Here's the complete mapping from C++ to Python:

C++ Binding Function C++ Binding API (pybind11) Python User API Description
_getDeviceCount torch_openreg._C._get_device_count() torch.openreg.device_count() Returns the total number of devices
_getDevice torch_openreg._C._get_device() torch.openreg.current_device() Returns the current active device index
_setDevice torch_openreg._C._set_device(idx) torch.openreg.set_device(idx) Sets the active device
_exchangeDevice torch_openreg._C._exchange_device(idx) N/A (internal use only) Atomically swaps device and returns previous

Guard

Device guards provide automatic device switching with exception safety. They're similar to lock guards in C++ - they switch device on construction and restore it on destruction.

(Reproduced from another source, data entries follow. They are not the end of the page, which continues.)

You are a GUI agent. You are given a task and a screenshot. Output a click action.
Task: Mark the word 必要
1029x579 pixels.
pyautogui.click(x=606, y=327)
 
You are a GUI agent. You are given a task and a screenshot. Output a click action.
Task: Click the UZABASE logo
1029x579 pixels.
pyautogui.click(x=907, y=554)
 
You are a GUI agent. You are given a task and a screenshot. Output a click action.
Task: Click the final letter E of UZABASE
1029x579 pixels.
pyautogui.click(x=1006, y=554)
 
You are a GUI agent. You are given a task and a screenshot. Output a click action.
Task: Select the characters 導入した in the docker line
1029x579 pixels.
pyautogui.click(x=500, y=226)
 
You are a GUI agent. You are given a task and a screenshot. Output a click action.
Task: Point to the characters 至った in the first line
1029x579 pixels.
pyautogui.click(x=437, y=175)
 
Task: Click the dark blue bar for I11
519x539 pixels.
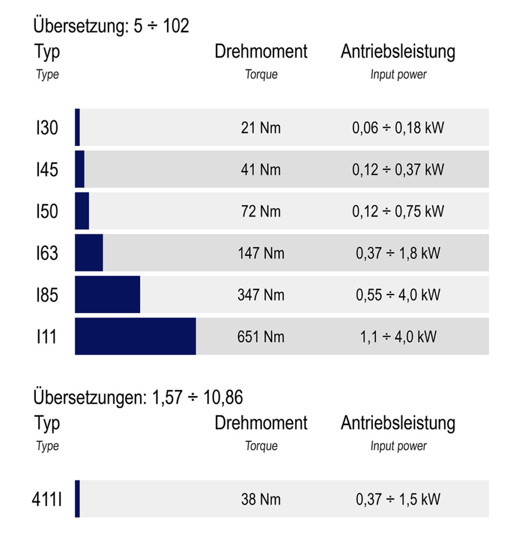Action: point(135,336)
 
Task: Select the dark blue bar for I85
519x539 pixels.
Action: point(107,295)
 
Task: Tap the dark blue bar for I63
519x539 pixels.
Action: point(89,253)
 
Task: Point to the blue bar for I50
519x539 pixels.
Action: point(82,211)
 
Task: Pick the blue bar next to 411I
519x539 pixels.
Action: point(77,498)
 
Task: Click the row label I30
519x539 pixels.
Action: point(47,128)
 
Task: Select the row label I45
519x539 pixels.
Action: point(47,169)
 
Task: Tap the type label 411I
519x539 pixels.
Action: point(47,499)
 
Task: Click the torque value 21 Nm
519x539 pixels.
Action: point(261,128)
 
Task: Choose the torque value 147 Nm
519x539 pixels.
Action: point(261,253)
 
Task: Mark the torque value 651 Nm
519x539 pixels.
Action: point(261,336)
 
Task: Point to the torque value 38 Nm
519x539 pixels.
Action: point(261,499)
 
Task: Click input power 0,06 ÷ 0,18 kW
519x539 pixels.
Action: point(398,128)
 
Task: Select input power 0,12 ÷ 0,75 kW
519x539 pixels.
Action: point(398,211)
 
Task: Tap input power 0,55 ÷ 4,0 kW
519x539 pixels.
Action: point(398,295)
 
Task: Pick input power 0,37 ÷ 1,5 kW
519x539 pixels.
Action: point(398,499)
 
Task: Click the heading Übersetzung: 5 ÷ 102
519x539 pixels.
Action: point(111,26)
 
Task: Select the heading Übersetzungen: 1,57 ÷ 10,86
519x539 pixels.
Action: point(138,397)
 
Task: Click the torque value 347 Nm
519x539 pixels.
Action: point(261,295)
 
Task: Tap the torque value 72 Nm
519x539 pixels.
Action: point(261,211)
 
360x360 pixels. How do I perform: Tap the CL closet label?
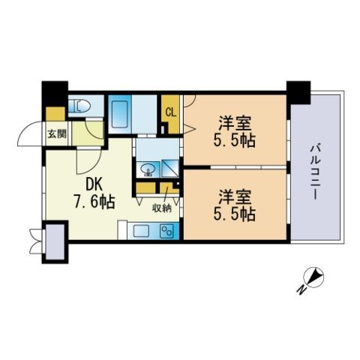[x=170, y=113]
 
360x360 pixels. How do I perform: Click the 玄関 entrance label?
[x=56, y=135]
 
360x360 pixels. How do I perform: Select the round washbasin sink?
[x=146, y=168]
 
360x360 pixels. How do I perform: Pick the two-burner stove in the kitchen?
[x=166, y=232]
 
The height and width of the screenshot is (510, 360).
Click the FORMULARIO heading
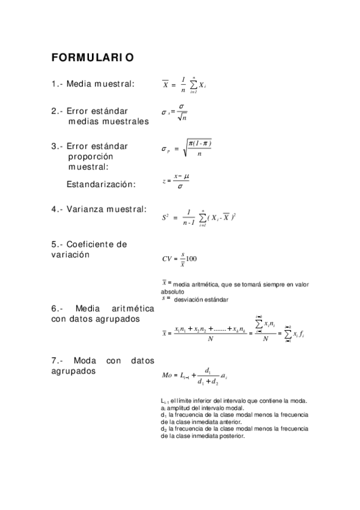(x=93, y=58)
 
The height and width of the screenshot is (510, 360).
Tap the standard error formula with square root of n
(x=175, y=113)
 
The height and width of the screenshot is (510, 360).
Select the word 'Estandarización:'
(x=101, y=184)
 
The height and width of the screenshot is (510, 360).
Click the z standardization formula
(x=174, y=180)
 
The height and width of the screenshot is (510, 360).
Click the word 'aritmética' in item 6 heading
(x=130, y=308)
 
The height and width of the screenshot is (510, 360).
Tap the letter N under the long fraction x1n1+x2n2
(x=210, y=339)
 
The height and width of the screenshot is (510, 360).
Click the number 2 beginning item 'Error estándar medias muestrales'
(x=54, y=111)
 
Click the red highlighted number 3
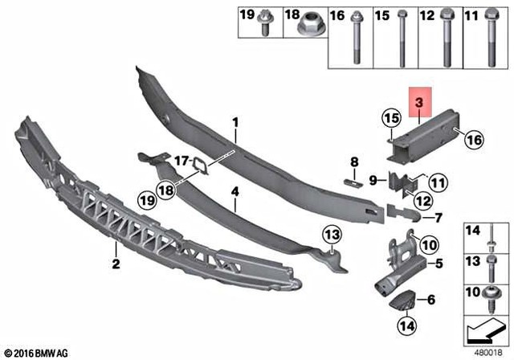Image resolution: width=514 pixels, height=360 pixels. click(418, 103)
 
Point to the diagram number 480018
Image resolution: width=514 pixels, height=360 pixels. click(488, 352)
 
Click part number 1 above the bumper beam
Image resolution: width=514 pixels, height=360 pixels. click(236, 122)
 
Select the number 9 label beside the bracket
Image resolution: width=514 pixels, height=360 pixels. click(373, 178)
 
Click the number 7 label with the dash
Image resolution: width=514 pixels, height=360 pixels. click(439, 217)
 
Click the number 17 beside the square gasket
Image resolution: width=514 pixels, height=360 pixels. click(182, 159)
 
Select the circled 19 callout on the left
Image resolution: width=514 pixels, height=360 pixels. click(145, 198)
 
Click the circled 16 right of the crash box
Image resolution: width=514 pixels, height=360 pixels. click(473, 140)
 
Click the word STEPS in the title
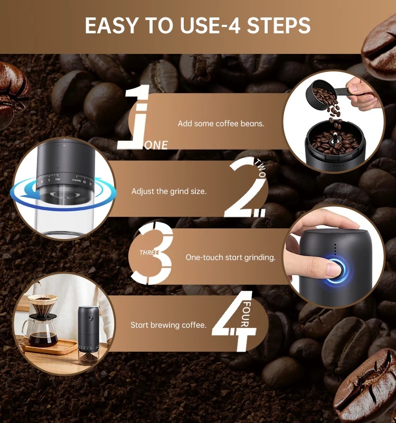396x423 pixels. [279, 25]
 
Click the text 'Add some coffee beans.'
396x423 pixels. [221, 124]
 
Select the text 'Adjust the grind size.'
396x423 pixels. [169, 191]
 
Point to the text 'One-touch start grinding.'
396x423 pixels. [231, 258]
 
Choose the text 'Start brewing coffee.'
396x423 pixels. [168, 325]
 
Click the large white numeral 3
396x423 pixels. [152, 253]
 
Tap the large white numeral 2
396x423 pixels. [244, 187]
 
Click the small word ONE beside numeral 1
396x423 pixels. [156, 145]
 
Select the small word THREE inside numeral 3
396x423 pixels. [149, 253]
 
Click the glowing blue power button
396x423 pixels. [336, 271]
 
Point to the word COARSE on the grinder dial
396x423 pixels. [77, 180]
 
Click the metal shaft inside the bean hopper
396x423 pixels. [335, 139]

Implement DeviceGuardImplInterface to integrate with PyTorch's guard system:

.. literalinclude:: ../../../test/cpp_extensions/open_registration_extension/torch_openreg/csrc/runtime/OpenRegGuard.h
    :language: c++
    :start-after: LITERALINCLUDE START: OPENREG DEVICE MGMT GUARD IMPL EXAMPLE
    :end-before: LITERALINCLUDE END: OPENREG DEVICE MGMT GUARD IMPL EXAMPLE
    :linenos:

What needs to be implemented:

  1. exchangeDevice(): Switch to a new device and return the old one (used by guard constructors)
  2. getDevice(): Get the current device
  3. setDevice(): Set the active device
  4. Type checking: Validate that device type matches the backend

This makes the guard available to PyTorch for the PrivateUse1 device type. Users can then use standard PyTorch device guards with the custom backend.